According to researchers at Elliptic Connect, the $100 million in crypto assets stolen from Horizon Bridge might have been the work of the Korean Lazarus group.
On June 23, Ether (ETH), Tether (USDT), Wrapped Bitcoin (WBTC) and BNB worth almost $100 million in crypto were stolen from the Horizon Bridge.
Using the decentralized exchange UniSwap, these assets were converted to a total of 85,837 ETH.
On June 27, the thief began converting the ETH into Tornado Cash. Up to now, just over 35,000 Ether ($39 million) of the stolen funds have been sent to Tornado Cash, and the process is ongoing.
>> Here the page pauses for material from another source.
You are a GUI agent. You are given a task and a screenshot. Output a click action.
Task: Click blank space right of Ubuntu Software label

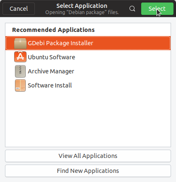(x=122, y=57)
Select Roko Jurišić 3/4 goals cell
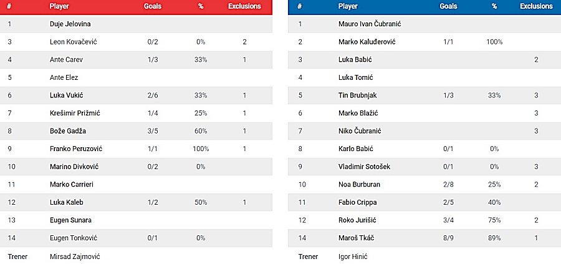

The thief is attempting to break the transaction trail back to the original theft by sending these funds through Tornado.
Using its Tornado demixing techniques, Elliptic traced the stolen funds through Tornado Cash to a number of new Ethereum wallets.
(Moreover, exchanges and other crypto businesses can use Elliptic’s transaction screening software to detect any incoming funds that originate from the Horizon Bridge Hack, despite the use of the Tornado Cash mixer.)
A thorough analysis of the stolen funds by Elliptic led them to conclude that the Lazarus group is behind this theft:
- The theft took place by compromising the cryptographic keys of a multi-signature wallet. This was likely made to happen through a social engineering attack on Harmony team members. Such techniques have been known to be used by the Lazarus Group.
- Lazarus Group has also been known to use APAC-based targets, perhaps for language reasons. Many of the Horizon’s core team had links to the APAC region.
- The deposits into Tornado are taking place regularly over an extended period of time, indicating an automated process.
- The short periods during which the stolen funds stopped being moved out of Tornado cash are consistent with APAC night time hours.